Average apartment rental prices were “modest” for the most part, with year-on-year decreases ranging from around 3 to 9 per cent in different locations during the first half of the year, according to real estate portal Bayut.com’s latest market update. Apartment sales prices fell 2 to 7 per cent from the levels recorded a year-earlier. The drop in villa rental values in the emirate was more pronounced – between 5 to 13 per cent, while villa sales prices slid 3 to 7 per cent, the report said.
“Overall, there was a downward trend in property prices in Abu Dhabi, however, the drops haven’t been drastic for most of the areas,” Haider Khan, managing director of Bayut.com, told The National.
“This could potentially signal a bottoming out. Also, given where the market is positioned right now, these prices should be very attractive to long-term investors.”
UAE property markets have slowed in recent years in the wake of a three-year oil slump. Rental and sales prices in both emirates declined steadily, pressured by new supply coming to the market, muted demand and reductions in housing allowances.
The steepest annual rental market declines in Abu Dhabi during the first half of 2018 were recorded in the five-bed villas in Khalifa City B, at 16 per cent, according to Bayut’s report. Al Khalidiyah saw the steepest apartment rental fall, at around 10 per cent.
The largest sales decrease was 10 per cent for studio apartments in Al Reef, while villa sales price were more stable than other sectors, with the largest declines of around 7.3 per cent seen for five-bed properties in Saadiyat Island. Outside Saadiyat – a prime residential area that has suffered sharp price declines since 2014 – the steepest drop was 5 per cent for villas in Hydra Village, according to the report.
The most popular areas for apartment rentals were Mohammed bin Zayed City, where the price for a one-bed apartment was Dh45,000. For sales, it was Al Reem Island, where average studio price came in at Dh626,000.
For villa sales, Al Reef was the preferred location, with the average price for a four-bed villa reaching Dh2.15 million. For rentals, Khalifa City A was the most popular area, where the average price for a four-bed villa fell by 5.7 per cent to Dh165,000.
Residential sales and rental prices are unlikely to rise in Abu Dhabi in the third quarter of this year, Mr Khan said. However, they are expected to stop falling and begin to stabilise in the latter half of 2018.

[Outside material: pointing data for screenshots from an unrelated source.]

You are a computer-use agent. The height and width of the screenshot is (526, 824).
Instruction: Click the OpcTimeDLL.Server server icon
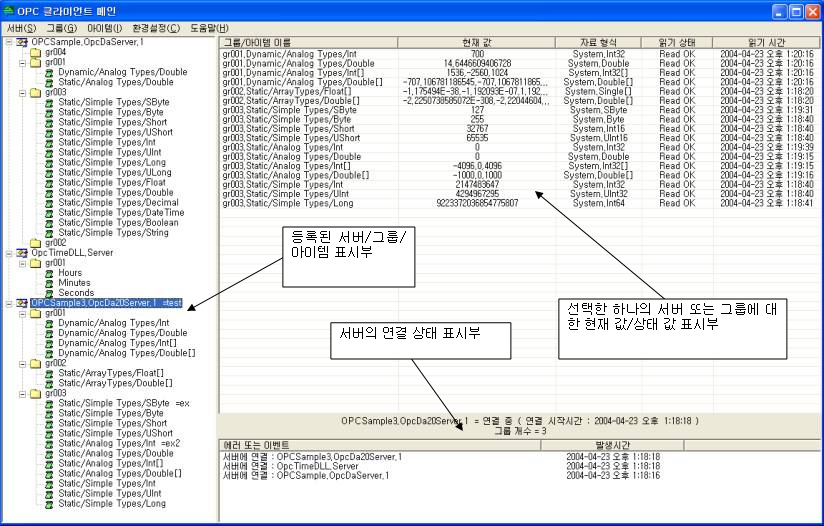pos(21,253)
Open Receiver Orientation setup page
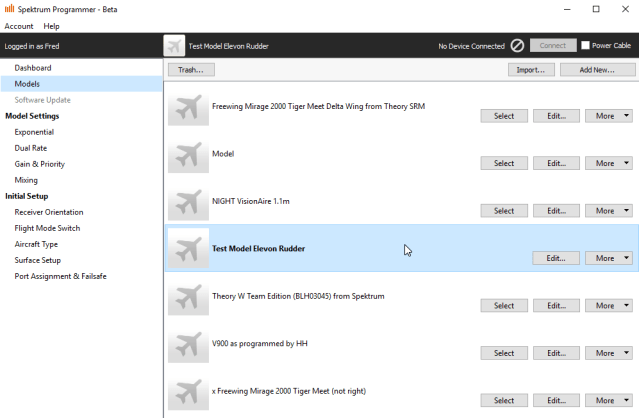Viewport: 639px width, 418px height. pos(49,212)
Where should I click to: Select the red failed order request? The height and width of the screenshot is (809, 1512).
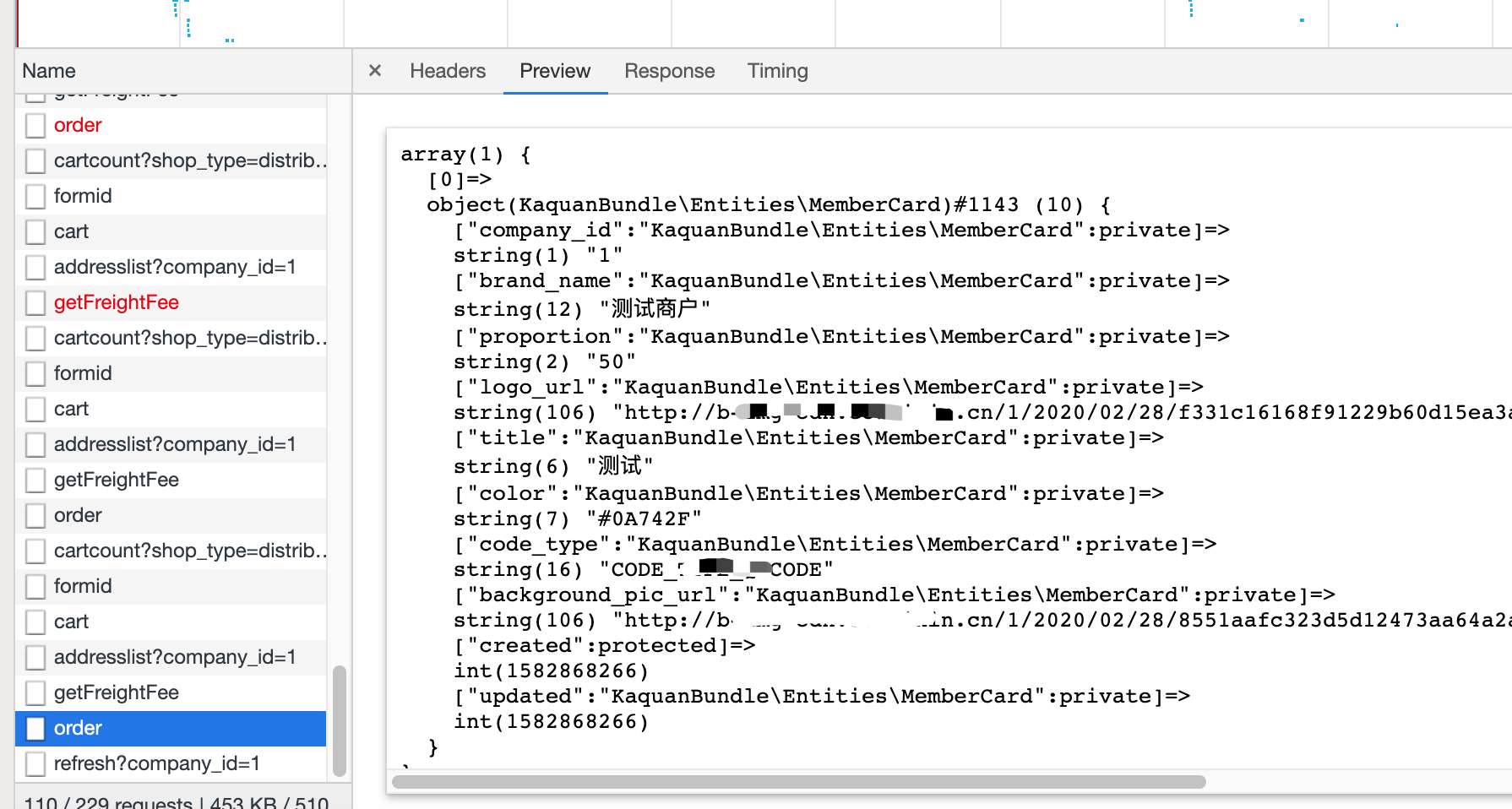(x=78, y=125)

“We are seeing record traffic on our site in terms of searches conducted for sales and rentals – a good sign that interest is present, the managing director said. “The gap between interest and action is usually a function of how landlords and potential buyers and tenants see the market, and this gap is narrowing.”
Abu Dhabi has experienced growth in tourism, with hotel occupancy rising 4.7 per cent year-on-year to reach 87.9 per cent in April, on the back of a rise in bookings for conferences and exhibitions, according to EY’s hotel sector survey.
With other macroeconomic factors improving this year – including recovering global economic growth and oil prices rising to above $80 per barrel last month – the market is likely to see an upturn, Mr Khan said. “However, new inventory needs to be managed to avoid an oversupply situation.”